Novamente, ressalta-se que ao longo de todo o trabalho, foi utilizada a FRF chamada receptância, definida pela razão entre deslocamento e força de excitação; portanto, os gráficos de módulo apresentados em escala logarítmica (dB) tem unidade m/N e referência unitária, ou seja, 0 dB equivale a 1 m/N. Foram considerados apenas os quatro termos da FRF referentes à excitação aplicada pelo atuador magnético e à medição realizada no segundo mancal.
(a)
(c)
(d)
Figura 29 – Comparação de diferentes técnicas de obtenção experimental da FRF: (a) yy; (b) yz; (c) zy; (d) zz.
A comparação entre os três métodos é apresentada na Figura 29. O tempo consumido para realizar o teste com o ruído branco foi 14 minutos, o chirp consumiu 54 minutos, e o stepped-sine levou 4 horas para ser realizado.
A análise dos resultados observados mostrou que o stepped-sine é o tipo de excitação que apresenta melhor qualidade (praticamente sem ruído) devido ao fato de ser feito a partir da aplicação de excitações senoidais em frequências constantes, a curva obtida é suave e praticamente sem ruído. No entanto, é um teste excessivamente lento.
O ruído branco (white noise) foi a excitação com melhor relação custo- benefício, uma vez que consiste no procedimento experimental mais rápido e as FRFs obtidas apresentaram qualidade pouco inferior ao stepped-sine, com um baixo nível de ruído devido ao elevado número de médias realizadas.
O chirp foi realizado separadamente para as duas faixas de frequência analisadas. Para a faixa de altas frequências, a curva obtida apresentou qualidade satisfatória, no entanto, para a faixa de baixas frequências, a curva apresentou oscilações indesejadas. Quando um chirp é realizado, a relação entre a taxa de aceleração da frequência da senóide (neste caso 3 Hz/s) e as frequências contidas na faixa analisada influencia fortemente a qualidade da curva obtida. Neste caso, os efeitos transientes do início do chirp não têm tempo suficiente para decair e influenciam a resposta da parte final do chirp, o que ocasiona as oscilações obtidas na faixa de baixas frequências onde essa razão é de 0,2 s-1 (se considerada a frequência central do chirp – 15 Hz).

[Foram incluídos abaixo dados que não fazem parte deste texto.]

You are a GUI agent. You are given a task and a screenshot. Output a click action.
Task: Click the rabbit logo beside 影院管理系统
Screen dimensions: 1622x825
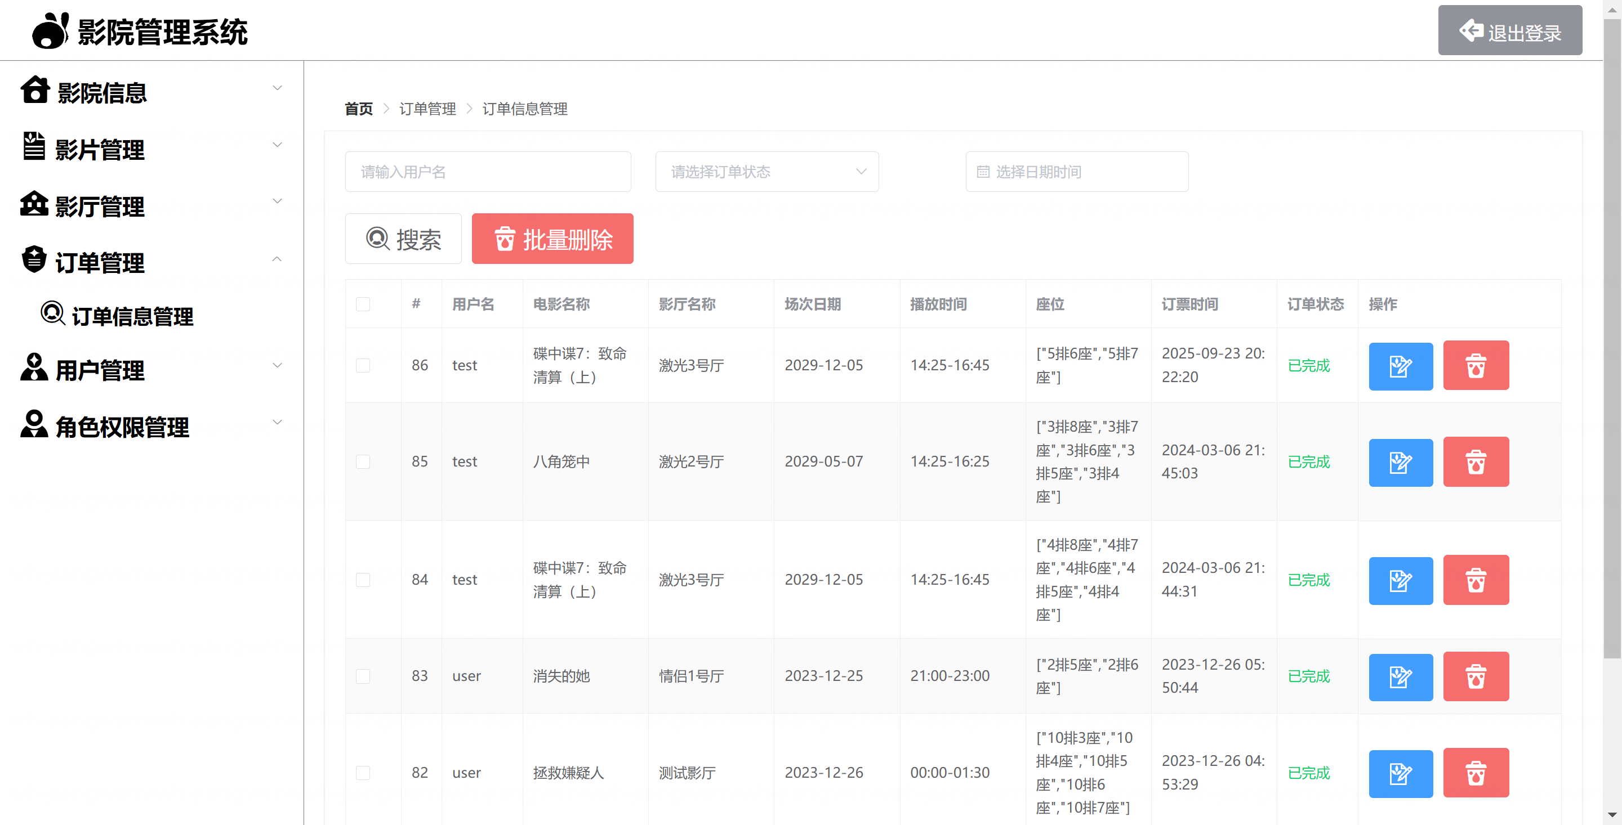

No caso da faixa de frequências mais elevadas, a razão obtida foi cerca de aproximadamente 5,7 vezes menor (0,035 s-1 – utilizando a frequência central do chirp – 85 Hz). Assim, o tempo de teste do chirp, para que resultados satisfatórios sejam obtidos, depende da razão entre taxa de aceleração e frequências analisadas, o que implica em mais passos de ajuste dessas acelerações durante os testes. Como a duração do ensaio para realização do chirp foi maior que a do ensaio para realizar o ruído branco (que apresentou resultados satisfatórios), não foi realizado um ajuste do chirp para a faixa de baixas frequências; o que implicaria em um chirp mais lento e, consequentemente, em um tempo de ensaio ainda mais longo.
Portanto, por apresentar a melhor relação entre qualidade das curvas e tempo de teste, a excitação ruído branco foi escolhida para ser utilizada nos testes experimentais deste trabalho.
As pequenas diferenças observadas entre as três curvas, tanto em amplitude quanto em posição do pico das frequências naturais, podem ser indicativas da excitação de pequenas não-linearidades do sistema. Neste caso, uma forma de reduzir tal fenômeno seria, por exemplo, reduzir a amplitude de excitação do stepped-sine e do chirp, uma vez que tais métodos consistem na aplicação de excitações senoidais que passam pelas frequências naturais do sistema, fazendo com que sua resposta apresente grandes amplitudes de vibração nas regiões de ressonância.